SEC Files Settled Charges Against Kansas Man for Violating Penny Stock Suspension

Litigation Release No. 25290 / December 16, 2021

Securities and Exchange Commission v. Alexander Kon, No. 1:21-cv-24320 (S.D. Fla. filed December 14, 2021)

The Securities and Exchange Commission announced that it filed settled charges against Alexander Kon of Overland Park, Kansas for violating a Commission-ordered penny stock suspension, which prohibited Kon from participating in any offering of a penny stock during the period May 30, 2018 through May 30, 2019.

The SEC's complaint, filed in the United States District Court for the Southern District of Florida, alleges that during the period Kon was suspended from participating in any offering of a penny stock, Kon promoted microcap stocks through his own website, recruited other promoters to tout penny stocks, received compensation for those activities and compensated other promoters.

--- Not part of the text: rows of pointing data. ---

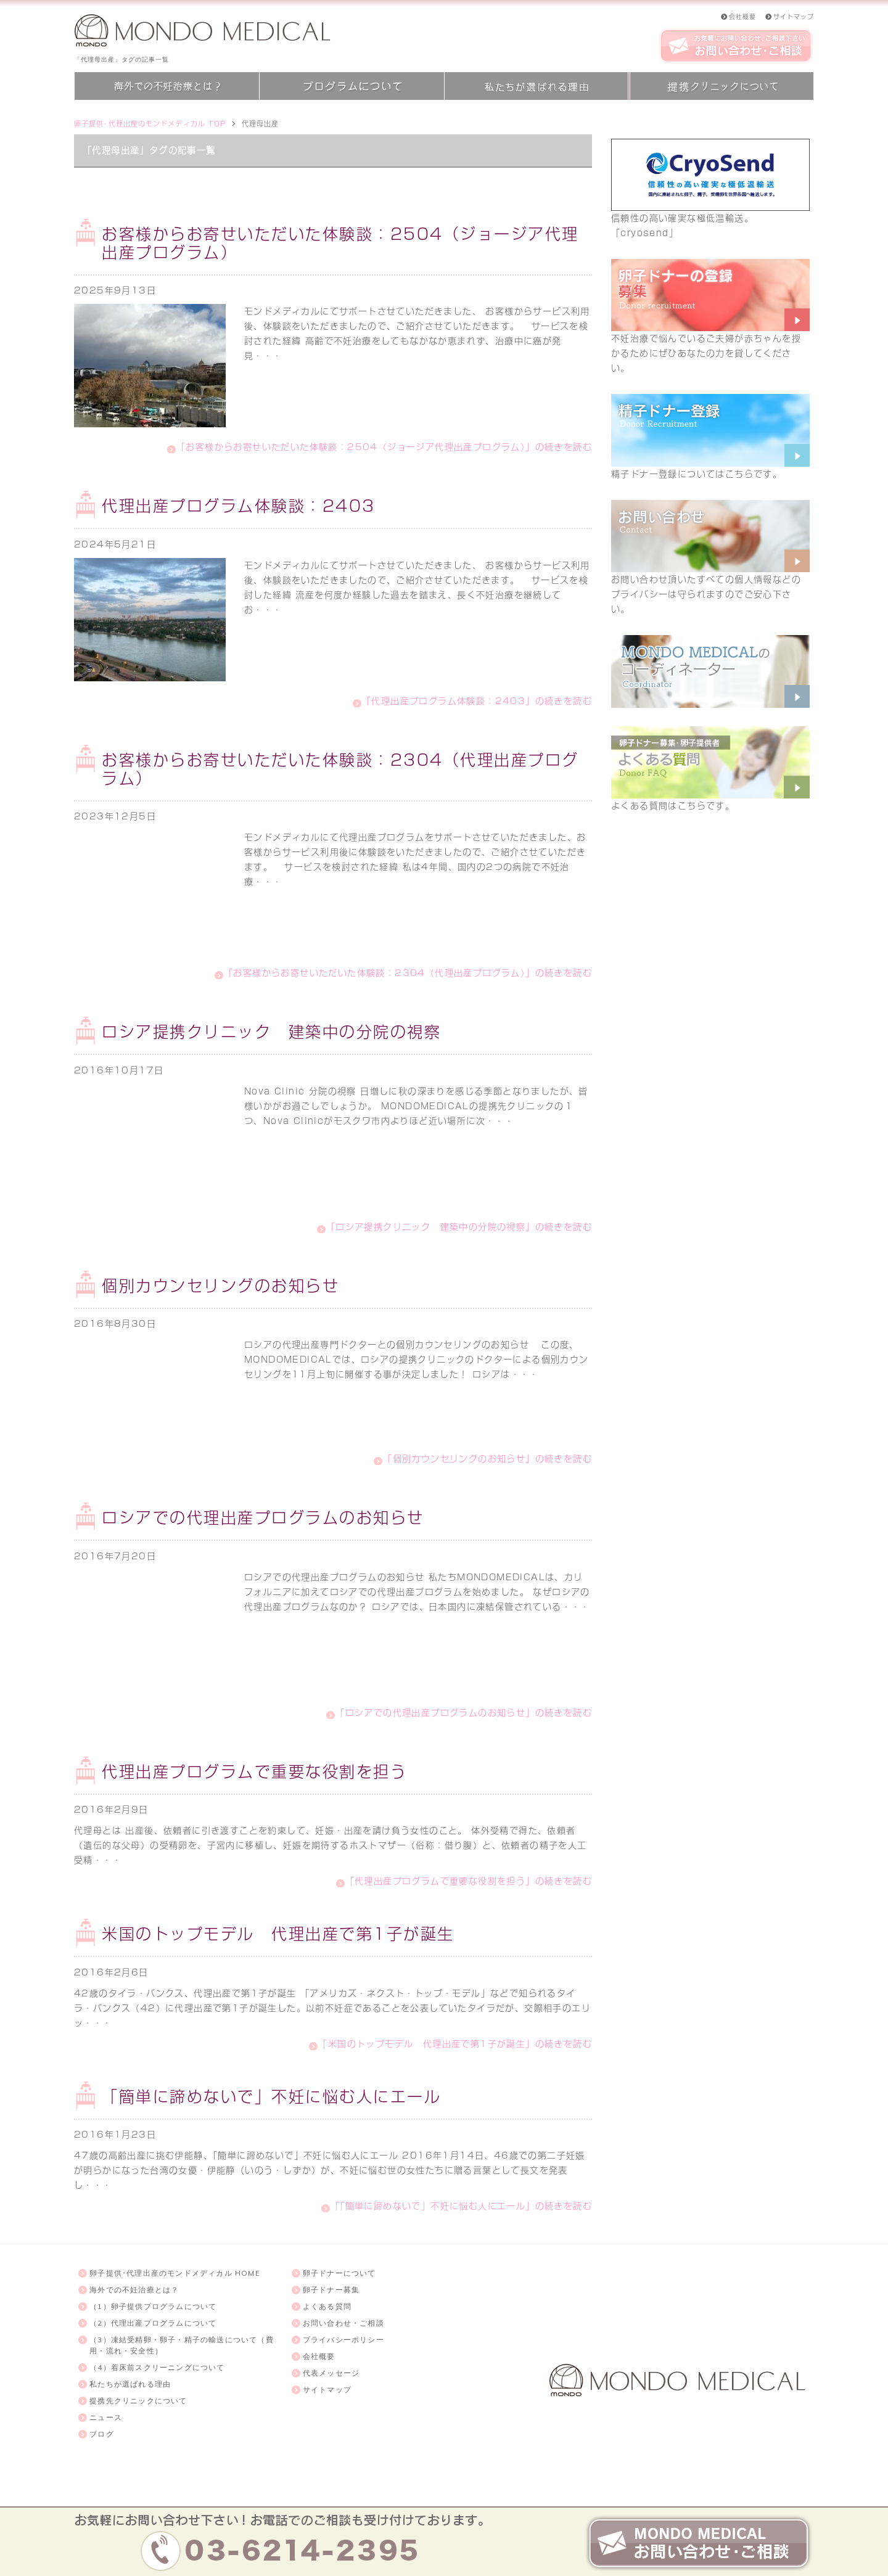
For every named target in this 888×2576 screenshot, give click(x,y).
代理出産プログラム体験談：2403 (239, 506)
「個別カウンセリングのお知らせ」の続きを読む (487, 1458)
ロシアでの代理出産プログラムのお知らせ (263, 1517)
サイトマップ (327, 2389)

The SEC's complaint charges Kon with violating Section 15(b)(6)(B)(i) of the Securities Exchange Act of 1934. Without admitting or denying the SEC's allegations, Kon has agreed to a permanent penny stock bar, to pay disgorgement, prejudgment interest, and a civil penalty in amounts to be determined by the Court, and to comply with an undertaking to pay the outstanding balance of a prior judgment imposed in connection with the prior SEC action against Kon suspending him from participating in any offering of a penny stock. The proposed settlement is subject to court approval.

The SEC's investigation was conducted by the Enforcement Division's Microcap Fraud Task Force, and supervised by Elisha L. Frank, Andrew O. Schiff, and Glenn S. Gordon of the Miami Regional Office. Mr. Schiff will lead the litigation. The SEC appreciates the assistance of the British Columbia Securities Commission.